▸ TEKS YANG DIBERIKAN
Pola pengasuhan dan pendidikan nilai-nilai moral kepada anak di rumah tangga dapat mengadopsi sistem pendidikan moral yang diterapkan di negara-negara yang dikenal memiliki tata cara hidup bermasyarakat yang baik dan menghargai kemanusiaan.
Ia mencontohkan perilaku anak anak usia dini di Jepang yang pantas ditiru. Kala itu ia ke Jepang di tahun 2000 dalam program Persahabatan Pemuda Indonesia Jepang.
Di sana dirinya mengaku sangat terkagum-kagum melihat anak-anak usia 3-4 tahun yang mampu mengelola dirinya sendiri, tanpa banyak disuruh ini-itu, diperintah terlebih dahulu baru berperilaku sesuai tata cara hidup yang dikehendaki anggota keluarganya.
“Saat itu saya menjalani program homestay di salah satu keluarga Jepang selama 3 hari. Saya lihat anak-anaknya yang masih kecil-kecil sangat sopan, tertib, disiplin, dan bisa menjaga kebersihan,” ungkap lulusan Fakultas Ilmu Pendidikan dan Keguruan Universitas Riau (FKIP UNRI) ini mengenang pengalamannya ke Jepang lebih 20 tahun lalu.
Jika kita lihat warga Jepang dimana-mana saja mereka berada, sambung Wilson Lalengke, sangat tertib, santun, ramah, suka membantu, tidak rebutan saat antri, saling memotivasi, dan ketat dalam hal menjaga kebersihan, hal-hal itu di-didik-kan kepada mereka semenjak di rumah.
“Pendidikan ahlak dan moralitas itu dilakukan di rumah tangga oleh orang tuanya, bukan hanya oleh guru di sekolah atau masyarakat di luar rumah. Justru sekolah dan masyarakat adalah tempat menerapkan nilai moral yang didapatkan dari rumah. Mereka akan dinilai oleh orang-orang sekitarnya di luar rumah. Jadi, keluarga akan mendapat malu jika anaknya mendapat penilain buruk dari sisi perilaku si anak di sekolah maupun di masyarakat,” beber pria yang menyelesaikan studi pasca sarjana bidang Global Ethics di Birmingham University, England, itu.
Lebih lanjut Wilson Lalengke mengungkapkan bahwa pendidikan di Swedia justru dimulai sejak seseorang masih di dalam kandungan.
Saat dia kuliah pasca sarjana bidang studi Applied Ethics di Linkoping University, Swedia, satu waktu Wilson Lalengke bersama rombongan satu kelasnya dibawa ke Stockholm (ibukota Kerajaan Swedia – red) untuk beraudiensi dengan Parlemen Swedia.
Kepada para mahasiswa tersebut, Ketua Parlemen negara penghasil pesawat tempur F-16 itu menjelaskan panjang lebar segala sesuatu tentang pengelolaan anggaran belanja negaranya.

▸ BAGIAN LATIHAN
1 - Menurut teks tentang pendidikan moral anak, berapa lama Wilson Lalengke menjalani program homestay di keluarga Jepang?
2 - Tuliskan kembali dengan persis bagian teks tentang pendidikan moral anak, mulai dari "Lebih lanjut Wilson" sampai dengan "dengan Parlemen Swedia.".
3 - Lanjutkan teks tentang pendidikan moral anak mulai dari kalimat terakhir yang tercantum.
Baris-baris data sesudah ini merupakan bahan tersendiri yang terpisah dari teks.

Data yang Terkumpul

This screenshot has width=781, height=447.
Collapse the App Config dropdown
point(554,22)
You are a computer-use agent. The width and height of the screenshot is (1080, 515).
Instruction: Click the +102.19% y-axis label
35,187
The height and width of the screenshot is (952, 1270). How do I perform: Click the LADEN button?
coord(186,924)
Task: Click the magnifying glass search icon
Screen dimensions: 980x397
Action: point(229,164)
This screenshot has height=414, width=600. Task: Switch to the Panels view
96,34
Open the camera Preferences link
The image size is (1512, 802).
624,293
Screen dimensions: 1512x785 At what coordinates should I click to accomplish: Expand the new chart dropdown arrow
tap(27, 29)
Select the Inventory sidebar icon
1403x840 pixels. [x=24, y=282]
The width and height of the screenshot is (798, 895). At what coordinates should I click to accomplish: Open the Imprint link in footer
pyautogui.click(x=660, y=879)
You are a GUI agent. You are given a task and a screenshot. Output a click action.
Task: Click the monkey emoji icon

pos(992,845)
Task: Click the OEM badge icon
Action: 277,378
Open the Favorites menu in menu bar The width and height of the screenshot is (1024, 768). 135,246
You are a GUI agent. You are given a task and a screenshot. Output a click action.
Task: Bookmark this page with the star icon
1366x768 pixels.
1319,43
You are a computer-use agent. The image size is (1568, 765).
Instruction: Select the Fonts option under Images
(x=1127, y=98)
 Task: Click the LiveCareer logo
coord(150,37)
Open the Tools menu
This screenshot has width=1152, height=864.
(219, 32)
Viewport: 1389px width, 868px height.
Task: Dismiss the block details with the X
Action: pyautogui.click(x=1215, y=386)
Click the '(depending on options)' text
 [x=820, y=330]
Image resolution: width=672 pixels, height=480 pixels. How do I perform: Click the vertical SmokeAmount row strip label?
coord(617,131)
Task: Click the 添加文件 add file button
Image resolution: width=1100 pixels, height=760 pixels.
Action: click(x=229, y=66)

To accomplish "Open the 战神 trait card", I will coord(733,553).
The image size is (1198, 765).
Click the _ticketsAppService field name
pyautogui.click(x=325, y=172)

▸ HASIL PER TUGAS
1 - Selama 3 hari.

2 -
Lebih lanjut Wilson Lalengke mengungkapkan bahwa pendidikan di Swedia justru dimulai sejak seseorang masih di dalam kandungan.
Saat dia kuliah pasca sarjana bidang studi Applied Ethics di Linkoping University, Swedia, satu waktu Wilson Lalengke bersama rombongan satu kelasnya dibawa ke Stockholm (ibukota Kerajaan Swedia – red) untuk beraudiensi dengan Parlemen Swedia.

3 -
Berdasarkan penjelasan Parlemen Swedia itu diketahui bahwa negeri Skandinavia tersebut menghabiskan lebih dari 50 persen APBN-nya hanya untuk membiayai program pendidikan warganya.
Waktu itu, pendidikan gratis diterapkan kepada semua warga hingga di jenjang pasca sarjana. Untuk mereka yang mengambil program doktor, disediakan juga biaya pendidikan oleh negara dalam bentuk proyek penelitian. Jadi hampir seluruh lulusan doktoral di Swedia diselesaikan melalui jalur penelitian, bukan klasikal seperti di Indonesia.
“Tapi yang lebih menarik adalah keterangan pimpinan sidang yang menjelaskan bahwa pendidikan dimulai sejak anak masih di dalam kandungan ibunya. Bahkan lebih awal lagi, saat kedua pasangan merencanakan untuk mempunyai anak. Calon ibu si jabang bayi di-diklat dengan program tertentu agar dapat mengasuh anaknya dengan baik. Si calon ibu disediakan buku bacaan di perpustakaan dan mendengarkan musik, ceramah-ceramah, dan informasi yang penting bagi si anak yang masih di dalam perut ibunya. Anak dididik sejak dari dalam kandungan oleh keluarga serta didukung oleh pemerintah dan masyarakatnya,” terang pendiri SMAN Plus Provinsi Riau dan SMK Kansai Pekanbaru itu.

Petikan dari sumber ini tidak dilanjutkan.